- Tasks for this exercise
1 - From the forum thread about building NSQ with Go, return the passage starting with "Additionally, one of" and going on through "(like in beanstalkd).", copied word for word.
2 - Write the next part of the forum thread about NSQ and cross-compiling Go, picking up after its last sentence.

- Text provided
— begin —
Thanks for sharing your work.
In the mean time, installing Go is pretty easy (you can use brew, or the official OSX package (assuming you are on OSX) http://golang.org/doc/install) and we've tried to leave clear steps for building NSQ here https://github.com/bitly/nsq/blob/master/INSTALLING.md (there really are very few dependencies other than go itself)
If you can produce binaries for UNIX (Linux, BSD, etc), OSX and Windows, I'll be impressed. That's something I was interested in doing with Go (is it possible to cross-compile?) but never managed to learn.
Some of the goals of NSQ transcended just replacing our specific daemon that buffered and delivered messages (most importantly the interactions with the lookup service). Because of that, we felt that owning that piece would make it easier to achieve those goals.
Additionally, one of the most important properties of nsqd (the queue component of NSQ) is that data is pushed to the client rather than polled (like in beanstalkd).
Go compilers, being derived from Plan 9, are always cross compiling. To cross compile you just set and export GOARCH and GOOS to your target, for example:
GOOS=windows GOARCH=386 CGO_ENABLED=0 go build foo.bar/baz
Would build foo.bar/baz for 32 bit Windows from any system that has Go and ran make.bash --no-clean with those variables set. More interesting is building for ARM: GOOS=linux GOARCH=arm CGO_ENABLED=0 go build foo.bar/bazThe ZeroMQ documentation is fantastic as well. It inspired and helped shape some of the design choices we made.
— end —
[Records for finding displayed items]
— begin —
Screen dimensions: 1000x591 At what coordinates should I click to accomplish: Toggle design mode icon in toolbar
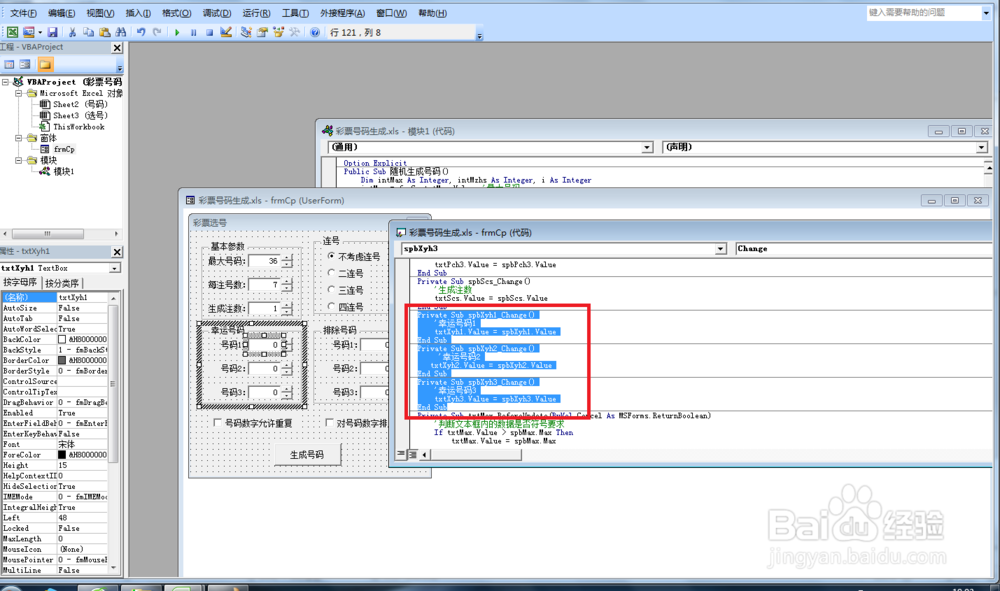(226, 32)
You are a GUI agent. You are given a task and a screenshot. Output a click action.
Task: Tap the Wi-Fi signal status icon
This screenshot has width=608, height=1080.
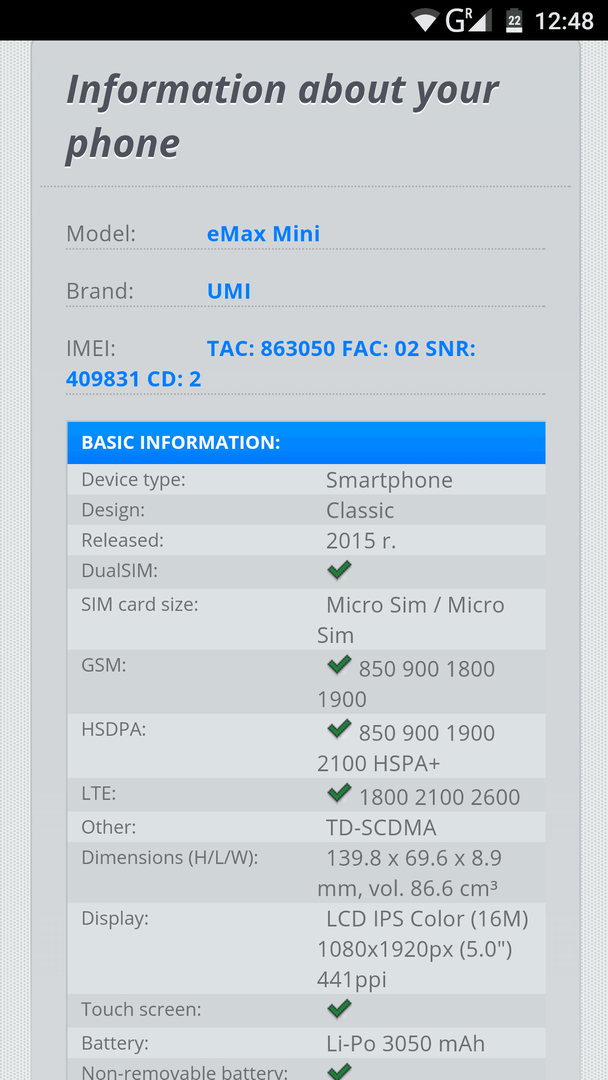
— end —
- Exercise results
1 -
Additionally, one of the most important properties of nsqd (the queue component of NSQ) is that data is pushed to the client rather than polled (like in beanstalkd).

2 -
The further along we got from design to implementation it became obvious that it would be important to "own" the socket. Generally speaking, this is exactly what ZeroMQ prevents you from doing (and rightly so, it aims to abstract all of that away).
The choice to use Go had an impact here as well. Language features like channels and the breadth of the standard library made it really easy to translate our NSQ design into working code, offsetting the benefit of ZeroMQ's abstractions.
We wanted a brokerless, decentralized, and distributed system. NSQ has no broker or SPOF so it is able to route around failures.
That said, I think RabbitMQ is a good tool depending on your requirements. I can imagine a broker proving useful in situations where you may want strict ordering or no-duplication. Those were tradeoffs we were willing to make for fault tolerance and availability.
Also, given the fact that we were already operating infrastructure built on simplequeue (which is also distributed and brokerless) we found it more appealing to evolve rather than replace.
There is a bit of an impedance mismatch since now you have to go out-of-band to fetch information. Not saying it's a bad thing; that's essentially also the role of DNS and LDAP, among others, so it is a fairly common pattern.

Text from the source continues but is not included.